Bravo-Salva A, Argudo-Aguirre N, González-Castillo A M, Membrilla-Fernandez E, Sancho-Insenser J J, Grande-Posa L, Pera-Román M, Pereira-Rodríguez J A
Servicio de Cirugía General Y del Aparato Digestivo, Parc de Salut Mar, Hospital del Mar, P. Marítim 23-25, 08003, Barcelona, Spain.
Departament de Ciències, Experimentals I de La Salut, Universitat Pompeu Fabra, Dr. Aiguader 88, 08003, Barcelona, Spain.
BMC Surg. 2021 May 18;21(1):243. doi: 10.1186/s12893-021-01243-x.
Prevention of incisional hernias with a prophylactic mesh in emergency surgery is controversial. The present study aimed to analyze the long-term results of prophylactic mesh used for preventing incisional hernia after emergency midline laparotomies.
This study was a registered (NCT04578561) retrospective analysis of patients who underwent an emergency midline laparotomy between January 2009 and July 2010 with a follow-up period of longer than 2 years. Long-term outcomes and risk factors for the development of incisional hernias between patients who received a prophylactic reinforcement mesh (Group M) and suture (Group S) were compared.
From an initial 266 emergency midline laparotomies, 187 patients were included. The median follow-up time was 64.4 months (SD 35). Both groups had similar characteristics, except for a higher rate of previous operations (62 vs. 43.2%; P = 0.01) and operation due to a revision laparotomy (32.5 vs.13%; P = 0.02) in the M group. During follow-up, 29.9% of patients developed an incisional hernia (Group S 36.6% vs. Group M 14.3%; P = 0.002). Chronic mesh infections were diagnosed in 2 patients, but no mesh explants were needed, and no patient in the M group developed chronic pain. Long-term risk factors for incisional hernia were as follows: smoking (HR = 2.47; 95% CI 1.318-4.624; P = 0.05), contaminated surgery (HR = 2.98; 95% CI 1.142-7.8; P = 0.02), surgical site infection (SSI; HR = 3.83; 95% CI 1.86-7.86; P = 0.001), and no use of prophylactic mesh (HR = 5.09; 95% CI 2.1-12.2; P = 0.001).

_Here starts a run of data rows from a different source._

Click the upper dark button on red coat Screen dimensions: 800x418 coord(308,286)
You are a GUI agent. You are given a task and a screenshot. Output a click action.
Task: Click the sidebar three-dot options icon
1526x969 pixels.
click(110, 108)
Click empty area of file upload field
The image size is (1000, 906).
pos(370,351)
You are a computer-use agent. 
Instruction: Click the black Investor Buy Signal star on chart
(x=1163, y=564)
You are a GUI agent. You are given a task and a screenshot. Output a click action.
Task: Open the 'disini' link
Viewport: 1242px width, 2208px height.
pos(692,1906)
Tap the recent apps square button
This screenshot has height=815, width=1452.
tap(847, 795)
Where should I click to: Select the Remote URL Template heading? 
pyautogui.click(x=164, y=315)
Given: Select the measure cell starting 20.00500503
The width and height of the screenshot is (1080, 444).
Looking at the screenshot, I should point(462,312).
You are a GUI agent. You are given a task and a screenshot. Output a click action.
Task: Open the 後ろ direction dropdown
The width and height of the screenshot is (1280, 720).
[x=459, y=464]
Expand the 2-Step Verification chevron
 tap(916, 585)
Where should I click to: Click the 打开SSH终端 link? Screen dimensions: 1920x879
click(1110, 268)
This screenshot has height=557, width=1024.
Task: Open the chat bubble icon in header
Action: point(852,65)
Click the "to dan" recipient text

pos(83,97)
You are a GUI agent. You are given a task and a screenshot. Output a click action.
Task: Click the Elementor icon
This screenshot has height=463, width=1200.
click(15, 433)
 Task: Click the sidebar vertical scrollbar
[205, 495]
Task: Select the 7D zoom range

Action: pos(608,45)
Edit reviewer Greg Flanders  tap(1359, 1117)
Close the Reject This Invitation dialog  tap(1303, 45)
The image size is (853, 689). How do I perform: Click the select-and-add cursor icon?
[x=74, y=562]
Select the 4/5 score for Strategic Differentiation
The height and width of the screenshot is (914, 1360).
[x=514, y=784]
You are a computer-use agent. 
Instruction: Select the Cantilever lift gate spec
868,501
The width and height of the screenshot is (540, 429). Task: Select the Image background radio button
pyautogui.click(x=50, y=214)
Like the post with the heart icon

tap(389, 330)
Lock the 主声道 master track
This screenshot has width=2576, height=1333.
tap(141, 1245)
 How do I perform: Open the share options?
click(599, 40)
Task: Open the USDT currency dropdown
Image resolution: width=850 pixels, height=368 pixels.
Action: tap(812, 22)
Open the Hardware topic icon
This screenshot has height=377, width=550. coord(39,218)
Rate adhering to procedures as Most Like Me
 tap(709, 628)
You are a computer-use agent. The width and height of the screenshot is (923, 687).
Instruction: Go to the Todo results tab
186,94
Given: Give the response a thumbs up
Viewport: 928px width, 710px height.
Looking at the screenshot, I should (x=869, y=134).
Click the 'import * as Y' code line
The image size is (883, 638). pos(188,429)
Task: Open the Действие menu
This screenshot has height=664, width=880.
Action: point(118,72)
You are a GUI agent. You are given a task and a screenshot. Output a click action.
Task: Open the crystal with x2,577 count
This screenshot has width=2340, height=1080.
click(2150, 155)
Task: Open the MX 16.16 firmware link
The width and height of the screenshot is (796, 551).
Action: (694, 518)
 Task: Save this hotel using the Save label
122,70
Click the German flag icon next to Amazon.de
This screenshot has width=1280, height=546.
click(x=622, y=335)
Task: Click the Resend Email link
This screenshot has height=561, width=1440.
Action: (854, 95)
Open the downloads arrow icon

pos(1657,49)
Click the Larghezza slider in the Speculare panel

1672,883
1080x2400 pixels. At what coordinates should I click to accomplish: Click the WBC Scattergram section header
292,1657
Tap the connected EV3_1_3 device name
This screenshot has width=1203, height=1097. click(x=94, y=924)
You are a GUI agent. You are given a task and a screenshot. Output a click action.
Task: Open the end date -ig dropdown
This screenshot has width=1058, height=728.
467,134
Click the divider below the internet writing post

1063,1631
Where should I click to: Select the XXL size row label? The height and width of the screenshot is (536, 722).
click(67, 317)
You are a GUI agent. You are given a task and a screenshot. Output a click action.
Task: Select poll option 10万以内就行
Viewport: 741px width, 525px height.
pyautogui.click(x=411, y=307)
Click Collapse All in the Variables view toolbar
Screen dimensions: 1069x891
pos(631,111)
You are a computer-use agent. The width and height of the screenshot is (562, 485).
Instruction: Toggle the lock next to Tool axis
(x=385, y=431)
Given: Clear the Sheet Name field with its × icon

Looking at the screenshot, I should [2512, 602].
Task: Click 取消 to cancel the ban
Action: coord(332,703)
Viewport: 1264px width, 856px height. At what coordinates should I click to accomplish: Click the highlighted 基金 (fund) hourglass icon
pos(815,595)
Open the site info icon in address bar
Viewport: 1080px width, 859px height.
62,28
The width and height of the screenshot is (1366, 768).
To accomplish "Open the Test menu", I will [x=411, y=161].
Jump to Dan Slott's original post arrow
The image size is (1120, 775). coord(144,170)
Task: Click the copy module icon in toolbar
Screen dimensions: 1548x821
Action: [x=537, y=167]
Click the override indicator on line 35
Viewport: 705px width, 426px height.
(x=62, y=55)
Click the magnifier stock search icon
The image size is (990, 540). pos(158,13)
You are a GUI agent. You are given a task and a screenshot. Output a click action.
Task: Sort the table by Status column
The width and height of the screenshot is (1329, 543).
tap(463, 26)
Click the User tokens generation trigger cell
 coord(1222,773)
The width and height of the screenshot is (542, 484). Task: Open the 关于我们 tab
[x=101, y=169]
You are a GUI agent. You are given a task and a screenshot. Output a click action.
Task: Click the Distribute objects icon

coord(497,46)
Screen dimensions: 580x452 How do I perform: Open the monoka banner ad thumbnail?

Incidence of incisional hernias after emergency midline laparotomies is high and increases with time. High-risk patients, contaminated surgery, and surgical site infection (SSI) benefit from mesh reinforcement. Prophylactic mesh use is safe and feasible in emergencies with a low long-term complication rate.
NCT04578561. www.clinicaltrials.gov.
在急诊手术中使用预防性补片预防切口疝存在争议。本研究旨在分析预防性补片用于预防急诊正中剖腹术后切口疝的长期效果。
本研究是一项注册研究(NCT04578561),对2009年1月至2010年7月期间接受急诊正中剖腹术且随访时间超过2年的患者进行回顾性分析。比较接受预防性加强补片(M组)和缝合(S组)的患者之间切口疝发生的长期结局和危险因素。
最初的266例急诊正中剖腹术患者中,187例被纳入研究。中位随访时间为64.4个月(标准差35)。除M组既往手术率较高(62%对43.2%;P = 0.01)和因剖腹术翻修手术率较高(32.5%对13%;P = 0.02)外,两组具有相似特征。随访期间,29.9%的患者发生了切口疝(S组36.6%对M组14.3%;P = 0.002)。2例患者被诊断为慢性补片感染,但无需取出补片,且M组无患者发生慢性疼痛。切口疝的长期危险因素如下:吸烟(HR = 2.47;95%CI 1.318 - 4.624;P = 0.05)、污染手术(HR = 2.98;95%CI 1.142 - 7.8;P = 0.02)、手术部位感染(SSI;HR = 3.83;95%CI 1.86 - 7.86;P = 0.001)以及未使用预防性补片(HR = 5.09;95%CI 2.1 - 12.2;P = 0.001)。
急诊正中剖腹术后切口疝的发生率较高且随时间增加。高危患者、污染手术和手术部位感染(SSI)从补片加强中获益。在急诊中使用预防性补片是安全可行的,长期并发症发生率较低。
NCT04578561。www.clinicaltrials.gov。